» Goal of the exercise: Examine every line of the listing below. Count those containing "menu" and state only the result.

********************

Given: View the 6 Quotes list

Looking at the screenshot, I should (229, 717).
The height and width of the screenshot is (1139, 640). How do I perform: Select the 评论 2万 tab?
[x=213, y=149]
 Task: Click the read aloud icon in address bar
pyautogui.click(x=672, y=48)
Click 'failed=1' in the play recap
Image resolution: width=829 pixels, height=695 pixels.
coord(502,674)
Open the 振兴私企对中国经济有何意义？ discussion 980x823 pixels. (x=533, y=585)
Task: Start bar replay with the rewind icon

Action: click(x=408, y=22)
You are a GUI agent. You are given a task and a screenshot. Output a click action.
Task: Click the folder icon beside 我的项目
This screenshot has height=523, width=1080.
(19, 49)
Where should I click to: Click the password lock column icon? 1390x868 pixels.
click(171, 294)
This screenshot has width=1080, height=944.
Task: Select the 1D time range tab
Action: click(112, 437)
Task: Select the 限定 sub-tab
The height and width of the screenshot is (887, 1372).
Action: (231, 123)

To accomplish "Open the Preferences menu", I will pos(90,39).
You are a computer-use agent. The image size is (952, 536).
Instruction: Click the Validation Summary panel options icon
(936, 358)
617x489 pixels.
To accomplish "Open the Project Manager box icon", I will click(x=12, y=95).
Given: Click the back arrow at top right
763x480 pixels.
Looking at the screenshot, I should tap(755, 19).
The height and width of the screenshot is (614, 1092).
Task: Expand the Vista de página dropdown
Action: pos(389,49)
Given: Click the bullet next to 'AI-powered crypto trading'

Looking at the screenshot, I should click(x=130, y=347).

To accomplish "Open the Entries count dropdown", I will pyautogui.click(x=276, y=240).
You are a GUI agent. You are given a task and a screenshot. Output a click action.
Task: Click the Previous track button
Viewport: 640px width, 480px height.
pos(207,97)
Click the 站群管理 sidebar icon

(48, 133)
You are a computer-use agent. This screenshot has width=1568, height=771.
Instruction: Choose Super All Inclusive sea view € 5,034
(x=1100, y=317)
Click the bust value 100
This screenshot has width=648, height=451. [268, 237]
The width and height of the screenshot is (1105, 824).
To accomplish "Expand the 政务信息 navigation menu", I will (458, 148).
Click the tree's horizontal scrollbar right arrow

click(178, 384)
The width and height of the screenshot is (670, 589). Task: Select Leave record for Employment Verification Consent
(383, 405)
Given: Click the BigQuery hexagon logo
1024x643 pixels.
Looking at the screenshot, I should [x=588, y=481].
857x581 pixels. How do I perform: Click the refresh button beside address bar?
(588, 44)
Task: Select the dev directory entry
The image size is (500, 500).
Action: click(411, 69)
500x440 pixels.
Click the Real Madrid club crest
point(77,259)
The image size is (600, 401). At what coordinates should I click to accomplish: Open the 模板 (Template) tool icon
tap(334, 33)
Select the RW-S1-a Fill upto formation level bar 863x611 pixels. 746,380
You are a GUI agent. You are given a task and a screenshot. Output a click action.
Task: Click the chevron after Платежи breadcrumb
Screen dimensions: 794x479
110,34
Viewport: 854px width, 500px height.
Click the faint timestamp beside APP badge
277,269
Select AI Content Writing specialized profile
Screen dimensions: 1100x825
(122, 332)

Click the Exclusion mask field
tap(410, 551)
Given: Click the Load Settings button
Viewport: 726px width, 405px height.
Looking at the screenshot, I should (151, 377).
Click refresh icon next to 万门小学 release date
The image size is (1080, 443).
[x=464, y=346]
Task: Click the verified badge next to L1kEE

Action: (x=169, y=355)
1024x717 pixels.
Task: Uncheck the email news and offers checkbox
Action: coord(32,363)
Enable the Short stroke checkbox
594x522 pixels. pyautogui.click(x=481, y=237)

********************

» Response to the exercise: 2